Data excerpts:
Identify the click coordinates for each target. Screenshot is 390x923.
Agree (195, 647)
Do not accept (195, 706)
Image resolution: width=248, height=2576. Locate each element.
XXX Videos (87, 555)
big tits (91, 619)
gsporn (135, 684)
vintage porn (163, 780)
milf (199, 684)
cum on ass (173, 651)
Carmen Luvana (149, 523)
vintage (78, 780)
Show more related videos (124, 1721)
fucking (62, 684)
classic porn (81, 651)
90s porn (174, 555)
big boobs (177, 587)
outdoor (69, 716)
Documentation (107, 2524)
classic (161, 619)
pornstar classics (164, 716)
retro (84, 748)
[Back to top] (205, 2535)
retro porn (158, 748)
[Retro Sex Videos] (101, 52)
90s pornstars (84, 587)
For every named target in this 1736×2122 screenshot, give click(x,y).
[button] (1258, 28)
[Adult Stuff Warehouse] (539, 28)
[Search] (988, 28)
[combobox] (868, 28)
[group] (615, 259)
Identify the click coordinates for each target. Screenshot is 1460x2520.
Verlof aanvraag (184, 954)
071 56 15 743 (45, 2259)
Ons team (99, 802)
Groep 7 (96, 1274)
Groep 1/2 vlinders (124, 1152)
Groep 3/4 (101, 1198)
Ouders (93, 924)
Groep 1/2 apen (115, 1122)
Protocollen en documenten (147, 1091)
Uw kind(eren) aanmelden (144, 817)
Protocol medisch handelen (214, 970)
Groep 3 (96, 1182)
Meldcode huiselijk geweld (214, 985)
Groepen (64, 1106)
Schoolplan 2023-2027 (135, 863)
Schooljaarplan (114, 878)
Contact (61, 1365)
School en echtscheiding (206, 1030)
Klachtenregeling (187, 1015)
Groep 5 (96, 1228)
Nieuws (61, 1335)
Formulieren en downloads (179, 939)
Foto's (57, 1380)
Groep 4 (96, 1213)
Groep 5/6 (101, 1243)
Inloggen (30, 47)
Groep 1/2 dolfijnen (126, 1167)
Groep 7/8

*EXERCISE DETAILS*
Every entry must appear again in the answer, exactly as written.

*SOLUTION TO THE EXERCISE*
Identify the click coordinates for each target. Screenshot is 390x923.
Agree (195, 647)
Do not accept (195, 706)
Image resolution: width=248, height=2576. Locate each element.
XXX Videos (87, 555)
big tits (91, 619)
gsporn (135, 684)
vintage porn (163, 780)
milf (199, 684)
cum on ass (173, 651)
Carmen Luvana (149, 523)
vintage (78, 780)
Show more related videos (124, 1721)
fucking (62, 684)
classic porn (81, 651)
90s porn (174, 555)
big boobs (177, 587)
outdoor (69, 716)
Documentation (107, 2524)
classic (161, 619)
pornstar classics (164, 716)
retro (84, 748)
[Back to top] (205, 2535)
retro porn (158, 748)
[Retro Sex Videos] (101, 52)
90s pornstars (84, 587)
For every named target in this 1736×2122 screenshot, give click(x,y).
[button] (1258, 28)
[Adult Stuff Warehouse] (539, 28)
[Search] (988, 28)
[combobox] (868, 28)
[group] (615, 259)
Identify the click coordinates for each target. Screenshot is 1460x2520.
Verlof aanvraag (184, 954)
071 56 15 743 (45, 2259)
Ons team (99, 802)
Groep 7 (96, 1274)
Groep 1/2 vlinders (124, 1152)
Groep 3/4 (101, 1198)
Ouders (93, 924)
Groep 1/2 apen (115, 1122)
Protocollen en documenten (147, 1091)
Uw kind(eren) aanmelden (144, 817)
Protocol medisch handelen (214, 970)
Groep 3 (96, 1182)
Meldcode huiselijk geweld (214, 985)
Groepen (64, 1106)
Schoolplan 2023-2027 (135, 863)
Schooljaarplan (114, 878)
Contact (61, 1365)
School en echtscheiding (206, 1030)
Klachtenregeling (187, 1015)
Groep 5 (96, 1228)
Nieuws (61, 1335)
Formulieren en downloads (179, 939)
Foto's (57, 1380)
Groep 4 (96, 1213)
Groep 5/6 (101, 1243)
Inloggen (30, 47)
Groep 1/2 dolfijnen (126, 1167)
Groep 7/8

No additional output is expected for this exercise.